TAREFA PROPOSTA
Reproduza, do texto sobre a responsabilidade fiscal do governo, o trecho que começa em "No começo da" e vai até "afirmou o ministro.", incluindo essas palavras finais.

Lula, em 22 de junho
Publicamente, o discurso também mudou. Se há duas semanas era comum ouvir o presidente falar que o ajuste fiscal e corte de gastos ainda estavam sob análise; que o Banco Central estava sendo excessivamente cauteloso com o cenário doméstico e que o interesse do mercado financeiro era especulativo, na quarta-feira (3) o tom era outro.
Durante o lançamento do Plano Safra, no Planalto, Lula mudou o tom. “A gente não joga dinheiro fora. Responsabilidade fiscal não é uma palavra, é um compromisso deste governo desde 2003 e a gente manterá à risca.”
No começo da noite da mesma quarta-feira, Fernando Haddad anunciou um corte de despesas na ordem dos R$ 26 bilhões, um compromisso público com a redução de gastos e um indicativo de que o arcabouço fiscal criado por ele seria mantido. “Tivemos a oportunidade de nos reunirmos três vezes hoje. A primeira coisa que o presidente determinou é cumprir o arcabouço fiscal. Não se discute isso. São leis que regulam as finanças no Brasil e serão cumpridas. O arcabouço será preservado a todo custo”, afirmou o ministro.

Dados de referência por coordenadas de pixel

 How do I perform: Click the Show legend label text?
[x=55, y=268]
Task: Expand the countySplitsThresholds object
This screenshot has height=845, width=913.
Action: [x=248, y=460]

RESULTADO DO EXERCÍCIO
No começo da noite da mesma quarta-feira, Fernando Haddad anunciou um corte de despesas na ordem dos R$ 26 bilhões, um compromisso público com a redução de gastos e um indicativo de que o arcabouço fiscal criado por ele seria mantido. “Tivemos a oportunidade de nos reunirmos três vezes hoje. A primeira coisa que o presidente determinou é cumprir o arcabouço fiscal. Não se discute isso. São leis que regulam as finanças no Brasil e serão cumpridas. O arcabouço será preservado a todo custo”, afirmou o ministro.